Quasinormal modes for coherent quantum black holes

TL;DR

This paper explores the quasinormal modes of coherent quantum black holes, revealing potential deviations from classical predictions that could be observed in gravitational wave ringdowns, influenced by quantum corrections to black hole geometry.

Contribution

It introduces a quantum black hole model with integrable singularities and analyzes its quasinormal mode spectrum for various fields, highlighting observable deviations from classical general relativity.

Findings

Deviations in quasinormal modes suggest quantum effects.

Ultraviolet regulator influences observable signals.

Potential for gravitational wave detection of quantum corrections.

Abstract

Coherent quantum black holes are quantum geometries obtained by means of a mean-field-like approach to the gravitational interaction.

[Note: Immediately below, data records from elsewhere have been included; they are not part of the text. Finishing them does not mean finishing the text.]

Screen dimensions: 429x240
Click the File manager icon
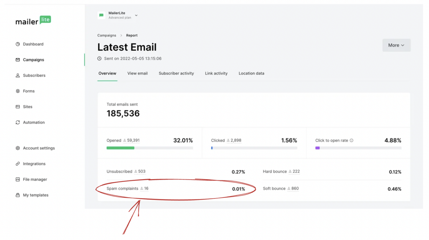pyautogui.click(x=17, y=179)
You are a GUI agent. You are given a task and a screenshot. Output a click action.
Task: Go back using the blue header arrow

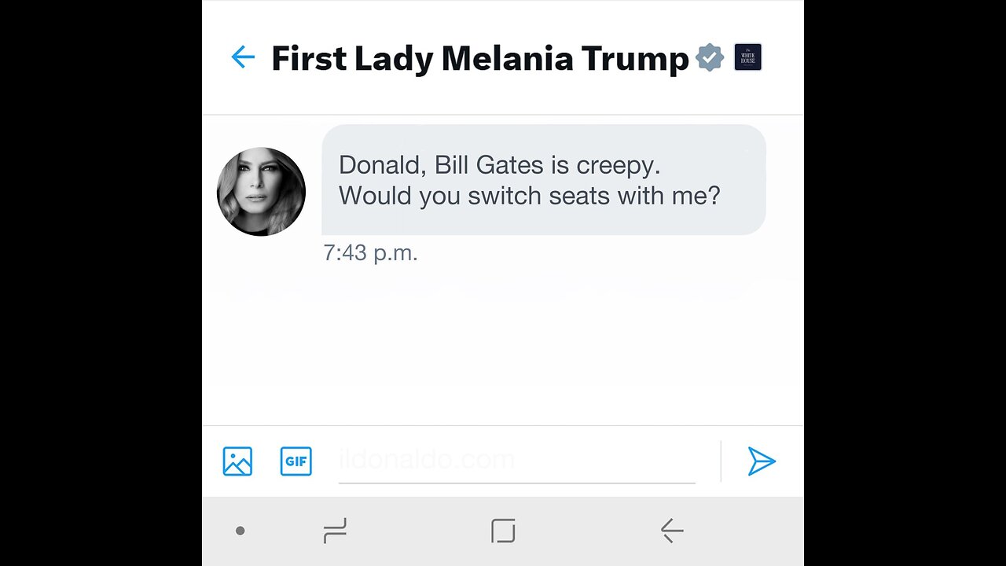point(243,57)
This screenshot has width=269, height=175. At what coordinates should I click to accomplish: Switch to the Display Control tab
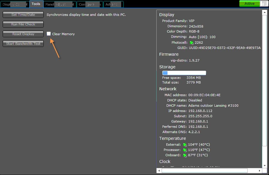coord(15,4)
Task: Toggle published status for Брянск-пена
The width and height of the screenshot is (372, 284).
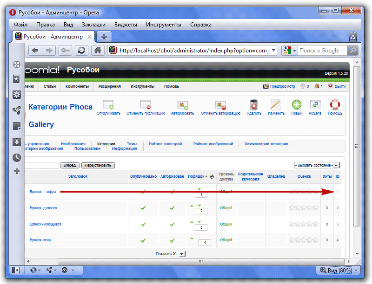Action: click(x=143, y=240)
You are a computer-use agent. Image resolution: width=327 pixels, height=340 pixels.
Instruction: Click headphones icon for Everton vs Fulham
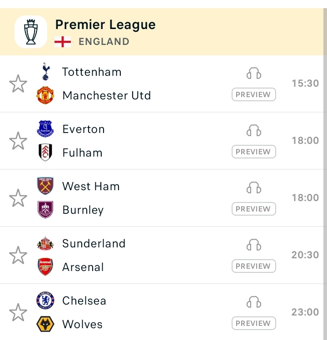[x=254, y=131]
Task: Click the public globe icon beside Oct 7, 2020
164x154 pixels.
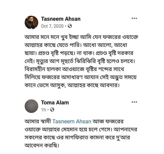Action: [x=70, y=26]
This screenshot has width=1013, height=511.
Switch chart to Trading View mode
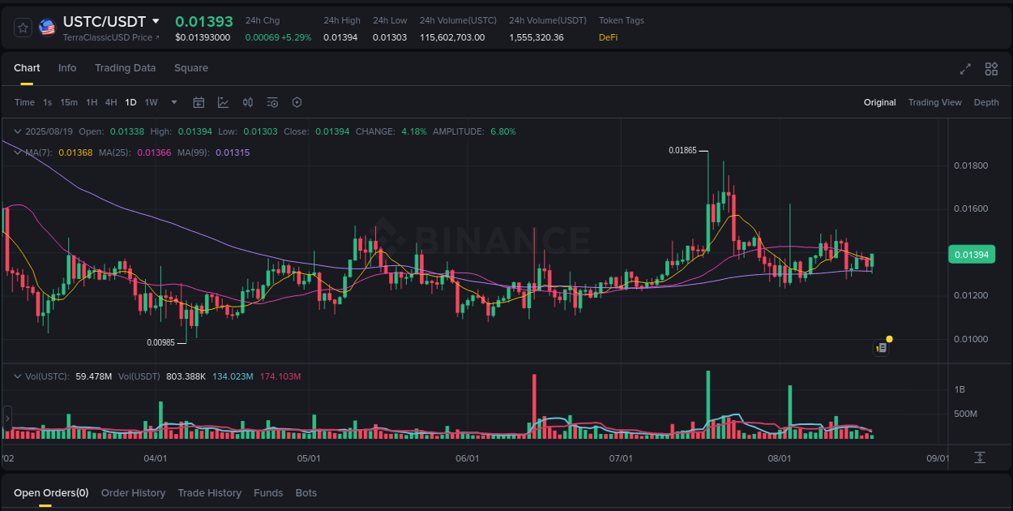click(x=935, y=102)
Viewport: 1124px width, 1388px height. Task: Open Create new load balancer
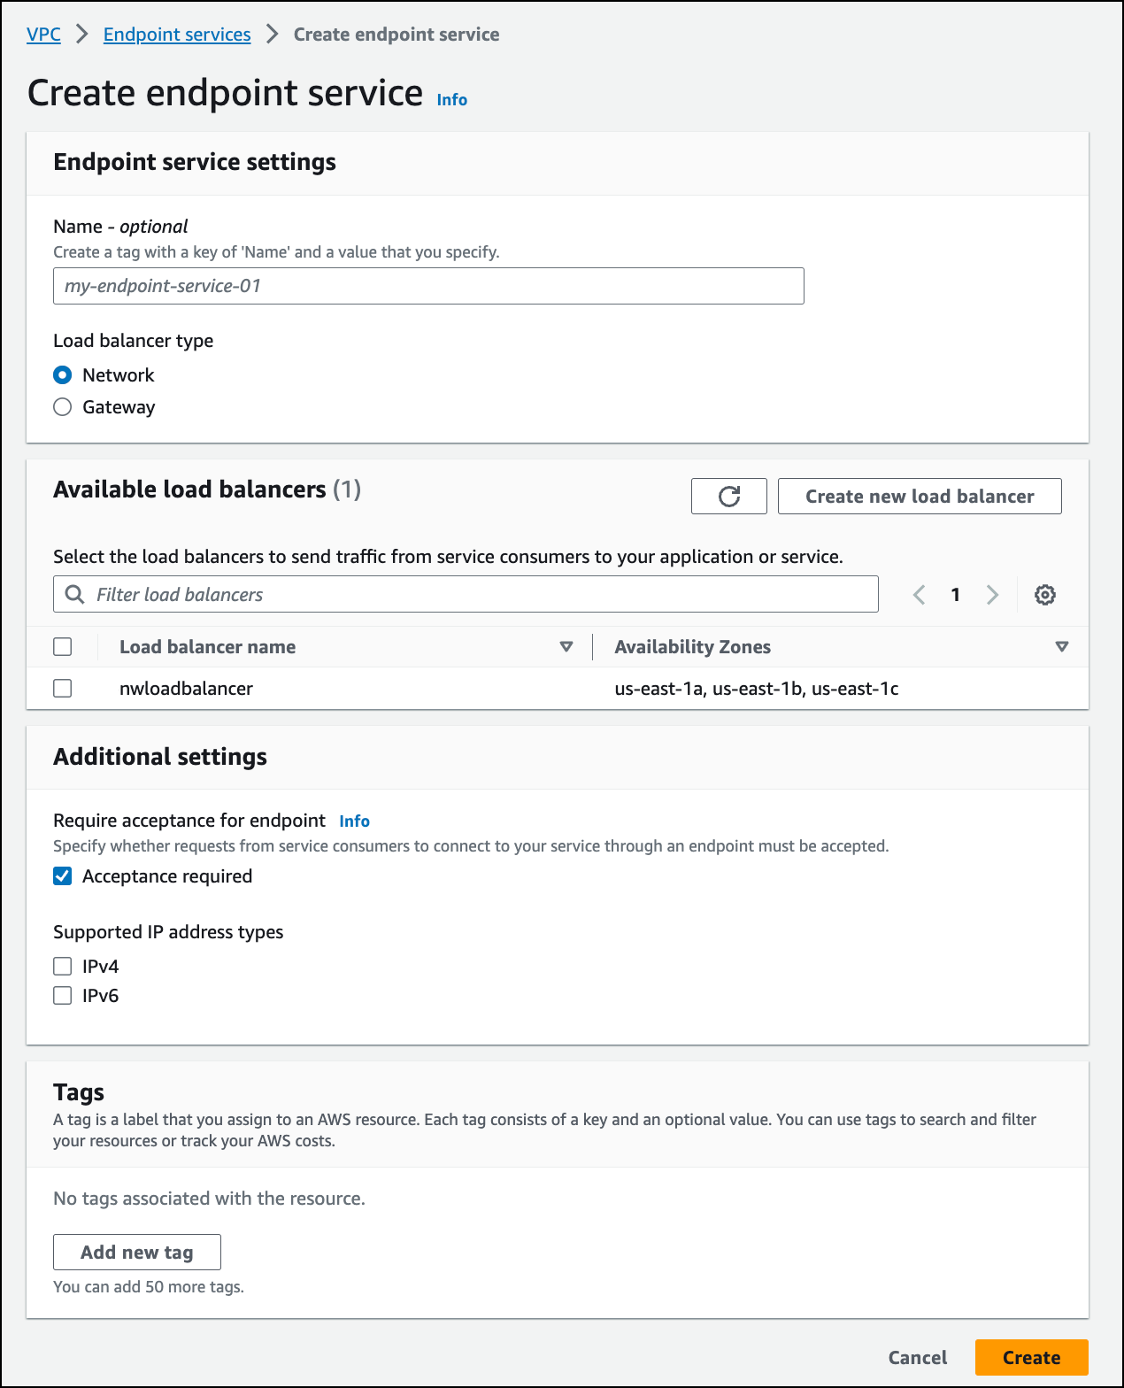coord(919,496)
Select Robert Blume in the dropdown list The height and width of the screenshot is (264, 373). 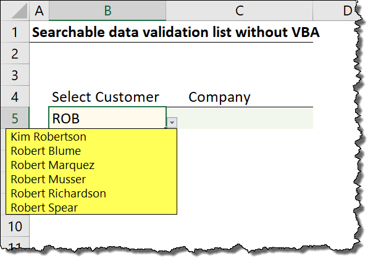click(x=46, y=151)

This procedure attenuates the classical spacetime singularities of general relativity by replacing them with integrable singularities in the quantum-corrected geometry. After discussing some relevant observables for a novel geometry for spherically symmetric black holes, we investigate the quasinormal modes spectrum of scalar, electromagnetic, and gravitational fields for the proposed model. The results indicate potential deviations from general relativity, the magnitude of which is gauged by the value of the ultraviolet regulator of the model (physically identifiable as a matter core). Observations of the ringdown phase in black hole mergers could help detect such deviations.